The radar image below shows the bow originated over West Virginia, south of Romney, between 3 and 4 p.m., as monitored by the Weather Service’s Storm Prediction Center. The Meteorological Service office in Sterling, Va. issued a continuing series of severe thunderstorm warnings ahead of this storm all the way to Chesapeake Bay.

The following figure shows the storm at 5:30 p.m., as it approached Interstate 95. The arc shape is unmistakable. The northern end of the bow echo had evolved into a comma-head shaped structure and may contain a large vortex, as typically occurs in these types of storms.

The strong downdraft along the storm’s leading edge has generated a menacing-looking shelf cloud – where moist air is lifted a few hundred feet and then condenses into a low cloud.

This northern comma head generated a powerful downburst that affected the subdivision just south of downtown Olney at 6 p.m. A zoom in of the cell is shown in the following figure. The heavy rain echo mass at the northern end of the bow is shown in the left panel. The right panel is the Doppler velocity and reveals hidden air currents in the rain.

The white circle surrounds the area affected by the downburst, but the most extreme winds were contained in the pink colored sub-region just southwest of Olney.
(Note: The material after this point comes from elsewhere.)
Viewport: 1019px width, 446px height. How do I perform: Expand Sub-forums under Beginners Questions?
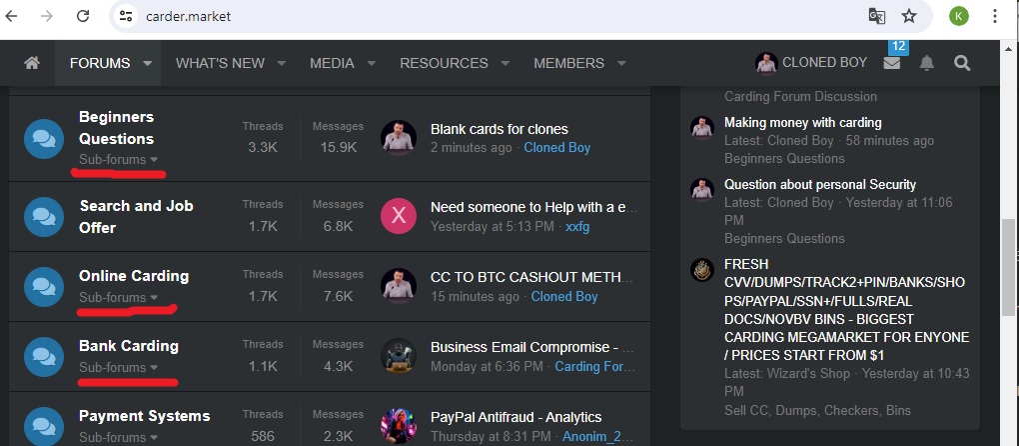pyautogui.click(x=118, y=160)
It’s a strong flow away from the radar, to the northeast. The adjacent green region represents a strong southwesterly flow.

Taken together, these two patches mean strongly divergent airflow. The premise here is that an intense downdraft core struck the surface at a point of impact indicated by the white “X”. White arrows indicate bi-directional flow from the point of impact. Winds in the pink region must have generated winds of at least 60 mph, likely stronger given the size of the downed trees.

Many people hear a sudden roar as the wind quickly picks up to high speeds in a downburst. After the storm, the degree of tree damage can seem unbelievable. Based on the level of damage and the roar, many assume that a tornado has occurred. But similar to the situation in College Park, radar indicates a straight-line divergent wind pattern, rather than the rotating signature that would be associated with a tornado.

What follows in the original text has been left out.